- [Task]: Select and copy out every line in the records containing "Schedule".

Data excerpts
== Segment start ==

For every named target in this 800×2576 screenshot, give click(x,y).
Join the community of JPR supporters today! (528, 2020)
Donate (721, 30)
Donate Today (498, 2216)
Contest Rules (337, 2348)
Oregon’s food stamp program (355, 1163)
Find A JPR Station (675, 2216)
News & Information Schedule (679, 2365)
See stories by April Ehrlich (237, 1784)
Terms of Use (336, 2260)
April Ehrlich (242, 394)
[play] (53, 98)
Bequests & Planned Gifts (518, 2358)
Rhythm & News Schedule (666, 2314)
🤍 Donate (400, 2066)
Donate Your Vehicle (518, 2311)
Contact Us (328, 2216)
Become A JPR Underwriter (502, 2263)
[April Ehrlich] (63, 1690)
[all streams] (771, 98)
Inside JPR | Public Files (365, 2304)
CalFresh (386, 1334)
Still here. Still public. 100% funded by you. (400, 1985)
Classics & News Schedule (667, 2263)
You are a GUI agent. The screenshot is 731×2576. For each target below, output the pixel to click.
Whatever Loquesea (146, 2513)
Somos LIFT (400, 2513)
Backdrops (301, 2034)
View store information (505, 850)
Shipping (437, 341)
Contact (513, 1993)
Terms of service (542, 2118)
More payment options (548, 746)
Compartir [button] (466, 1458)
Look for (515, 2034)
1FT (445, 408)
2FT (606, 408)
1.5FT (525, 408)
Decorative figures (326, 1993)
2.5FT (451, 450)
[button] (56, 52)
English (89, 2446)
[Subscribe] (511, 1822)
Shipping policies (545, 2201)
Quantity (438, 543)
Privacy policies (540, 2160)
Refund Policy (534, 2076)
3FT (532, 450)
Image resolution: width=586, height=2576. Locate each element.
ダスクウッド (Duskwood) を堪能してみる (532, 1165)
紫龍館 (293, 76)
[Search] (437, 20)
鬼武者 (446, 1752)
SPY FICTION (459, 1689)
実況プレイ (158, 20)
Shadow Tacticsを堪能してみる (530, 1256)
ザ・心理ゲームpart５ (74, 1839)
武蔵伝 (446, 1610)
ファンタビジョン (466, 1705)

== Segment end ==

- [Answer]:
News & Information Schedule (679, 2365)
Rhythm & News Schedule (666, 2314)
Classics & News Schedule (667, 2263)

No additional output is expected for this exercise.